Senza la divulgazione il passato rischia di spegnersi in un vuoto simulacro

L’Associazione Retroedicola Videoludica non è soltanto un sodalizio votato alla conservazione del passato: per spirito di condivisione e per riscoprire a nostra volta l’importanza dei pionieri dell’età videoludica, è stato avviato il progetto Binit, le riproduzioni dei primi videogiochi.

In questi anni, l’Associazione si è spesa per riportare in vita i primi modelli di videogiochi: antenati rudimentali dei dispositivi odierni, nati di pari passo con i primi bagliori della rivoluzione informatica, una rassegna storica unica, in Italia e nel mondo.

Retroedicola Videoludica dispone di una rassegna di ricostruzioni degli apparecchi che hanno segnato tappe fondamentali nella storia dello sviluppo tecnologico e dell’intrattenimento di massa, che rappresenta il cuore dell’offerta culturale dell’Associazione e ci accompagna negli incontri aperti al pubblico e nelle scuole.

Perché anche la memoria più antica può riprendere vita attraverso la sperimentazione.

1951

Nimrod

Il Nimrod, costruito nel Regno Unito dalla società Ferranti per il Festival of Britain del 1951, è stato uno dei primi computer progettati in modo tale da poterci giocare e venne ideato da John Makepeace Bennett.
1952

OXO

Il gioco fu ideato e sviluppato nel 1952 da Alexander Shafto “Sandy” Douglas, che lo programmò all’università di Cambridge.

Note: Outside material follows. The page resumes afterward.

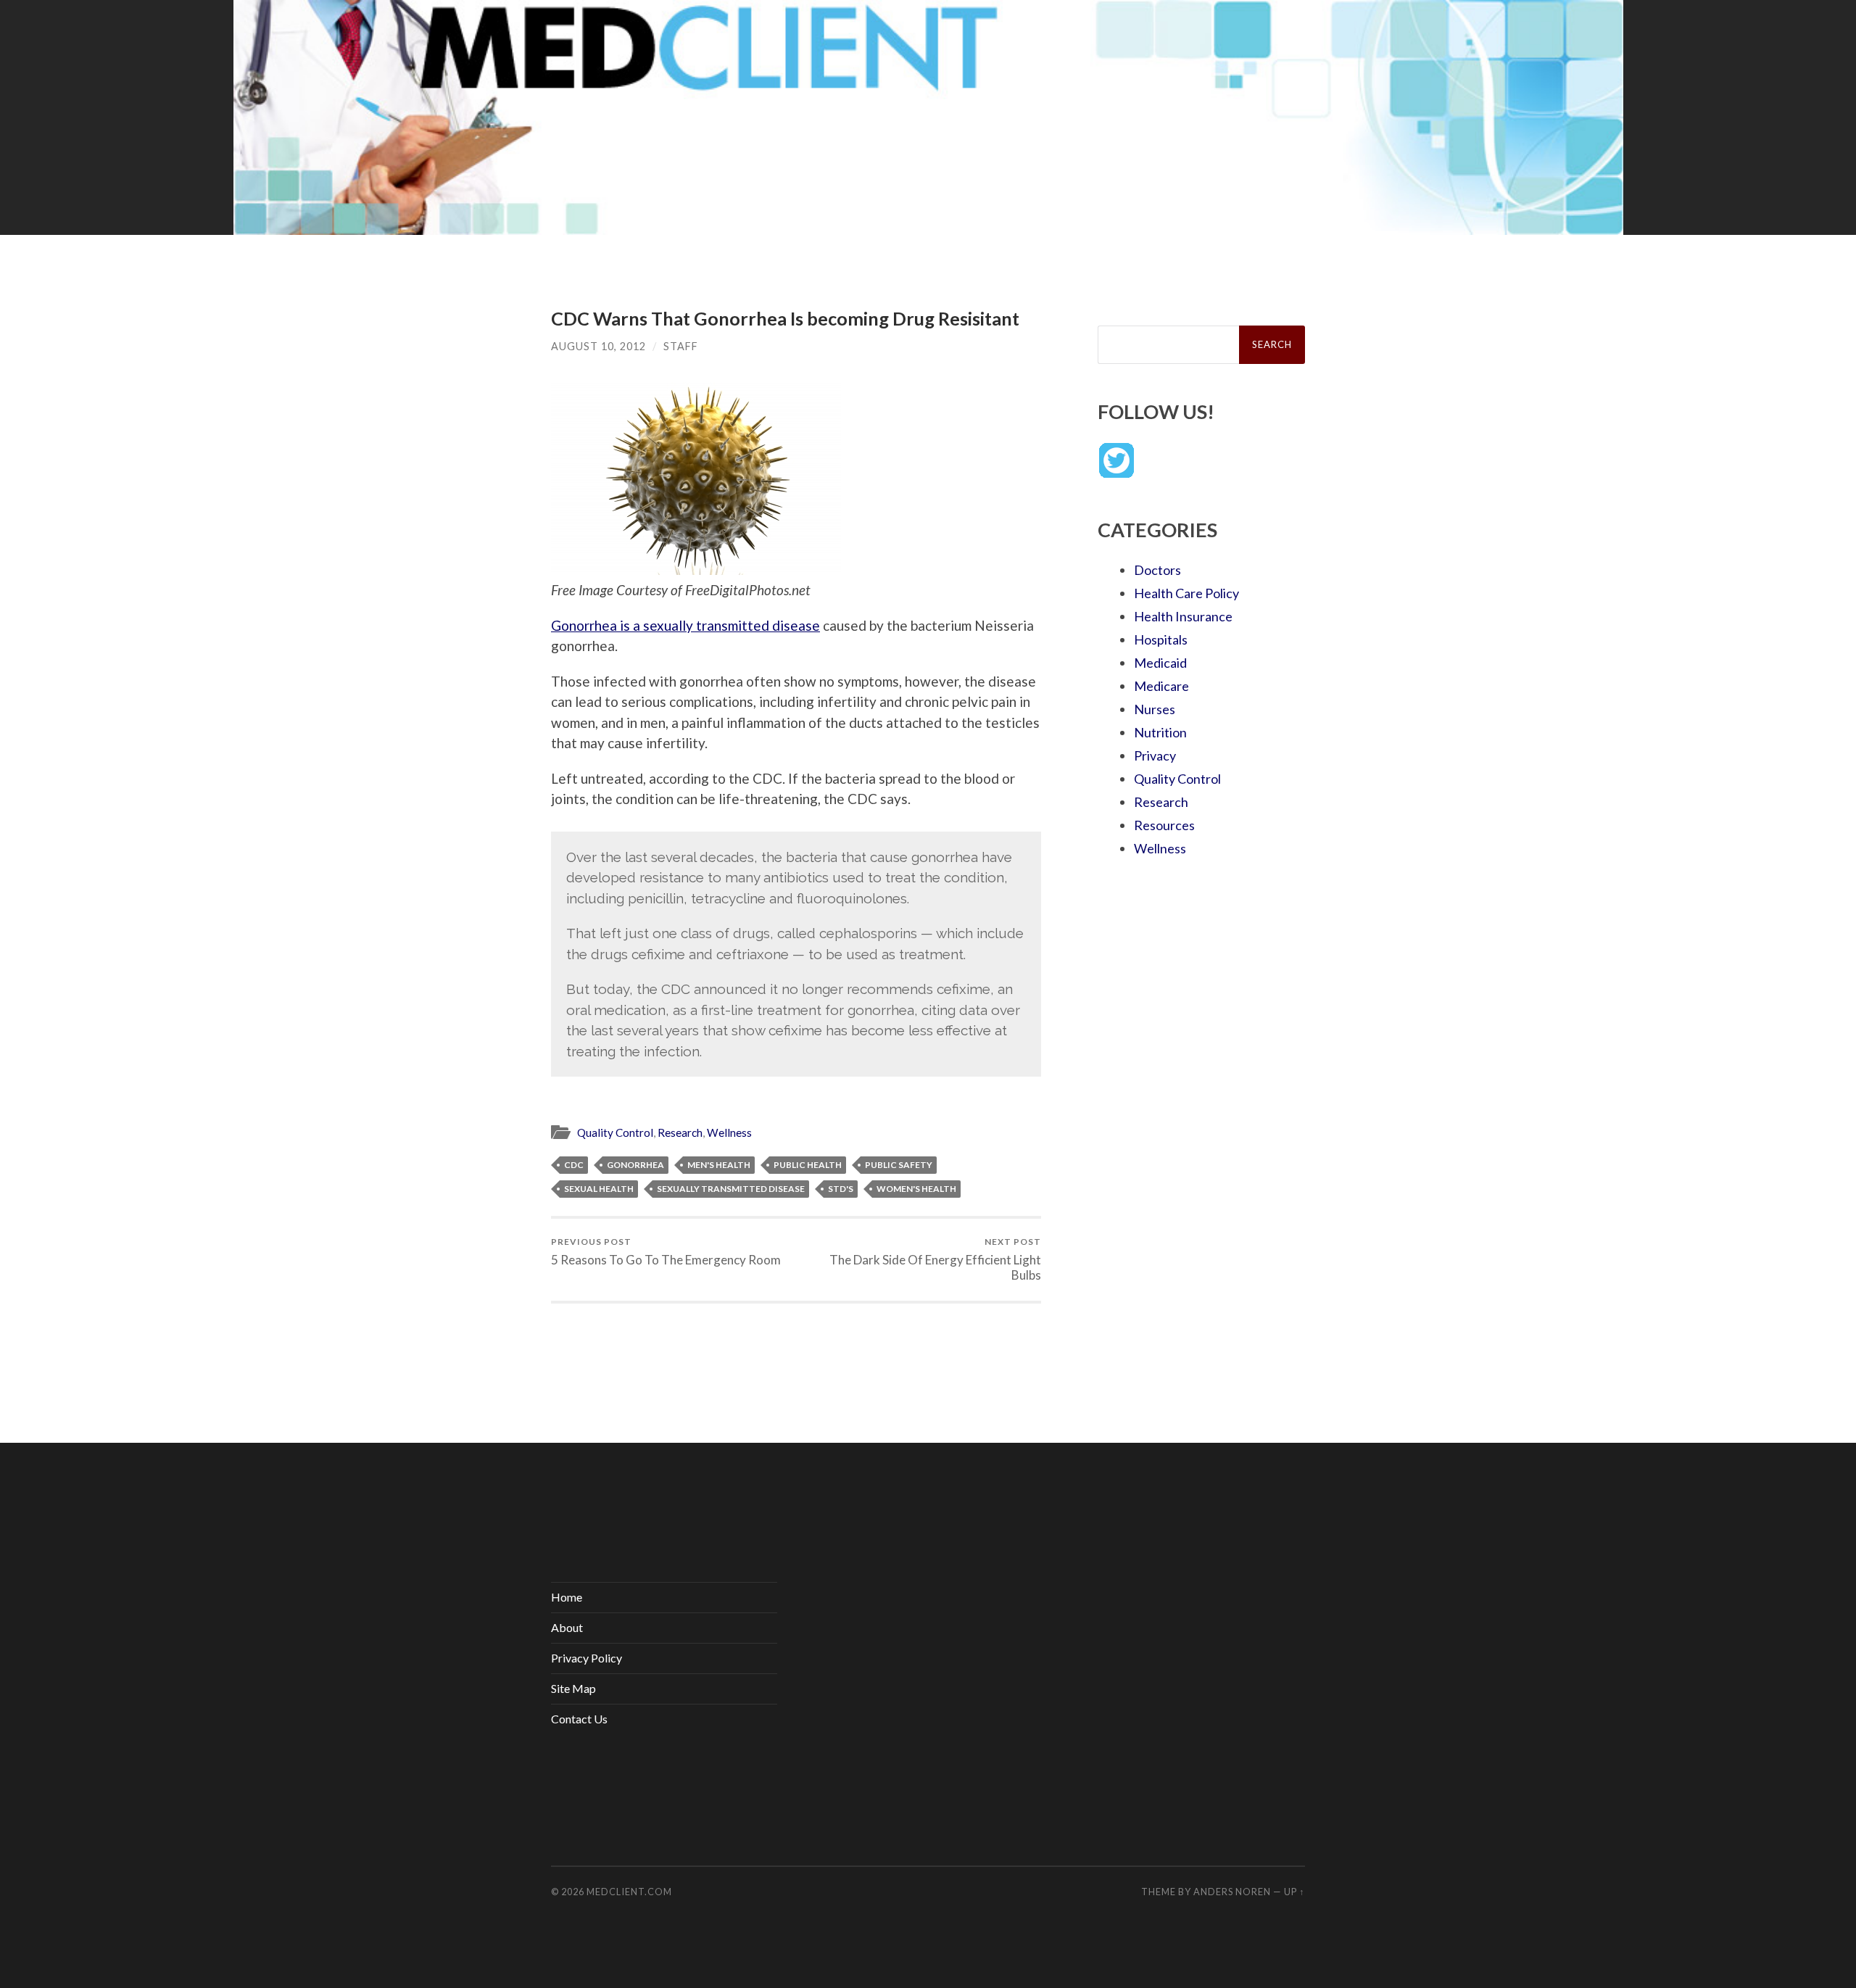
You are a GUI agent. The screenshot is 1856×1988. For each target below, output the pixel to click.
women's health (916, 1188)
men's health (718, 1164)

Messo in funzione dal computer EDSAC, OXO fu il primo videogioco con grafica mai realizzato.
1954

Pool

Il 26 giugno del 1954, fu presentato il computer MIDSAC sviluppato presso l'Università del Michigan. Un gioco di biliardo fu programmato da William Brown e Ted Lewis specificamente per dimostrazione. Il gioco del biliardo era destinato principalmente a mostrare la potenza di calcolo del computer MIDSAC.
1958

Tennis For Two

Nel 1958 William Higinbotham creò, assieme al suo collega Robert V. Dvorak, Tennis for Two, per intrattenere i visitatori e gli studenti al Brookhaven National Laboratory, un laboratorio di ricerca nucleare negli Stati Uniti.
1962

SpaceWar!

Spacewar! è un avanzato videogioco sparatutto per computer PDP-1, realizzato principalmente da Steve “Slug” Russell tra il 1961 e il 1962. Spacewar! è stato il primo a presentare un mondo dotato di regole fisiche, con situazioni variabili e completamente in tempo reale.
1967

Brown Box

Il prototipo che ha aperto la strada ai videogiochi, concepito nel 1967 da Ralph Baer e i suoi colleghi, è un sistema di videogiochi multiplayer e multiprogramma. Sanders concesse poi la licenza a Magnavox, che ha rilasciato la console come Magnavox Odyssey nel 1972.
1971

Star Trek

Nel 1971 Mike Mayfield sviluppò Star Trek, un videogioco testuale per intrattenere gli appassionati di fantascienza e permettere loro di simulare battaglie spaziali, inizialmente progettato su computer mainframe SDS Sigma 7 e successivamente adattato per altre piattaforme.
1976

Space War

Joseph A. Weisbecker, sviluppatore di STUDIO II (1977), l’anno precedente aveva realizzato per gli hobbisti un clone di Pong: la barra bianca (cursore) è “l’astronave” e la pallina il “raggio laser”. In Italia arrivò sulla rivista RADIORAMA e poteva essere acquistato anche in kit di montaggio.
1977

Cosmac Elf

Il COSMAC Elf era un computer basato su microprocessore RCA1802 descritto in una serie di articoli nella rivista Popular Electronics. Progetto da Joseph A. Weisbecker, è uno dei primi computer ad uso hobbystico.
2020

Micro Space Invaders

A fine 2020 Benjamin J Heckendorn sviluppa una versione base di Space Invaders usando un microcontrollore tra i più piccoli al mondo. Con 4 pin gestisce: la manopola, il pulsante e genera il segnale video e audio.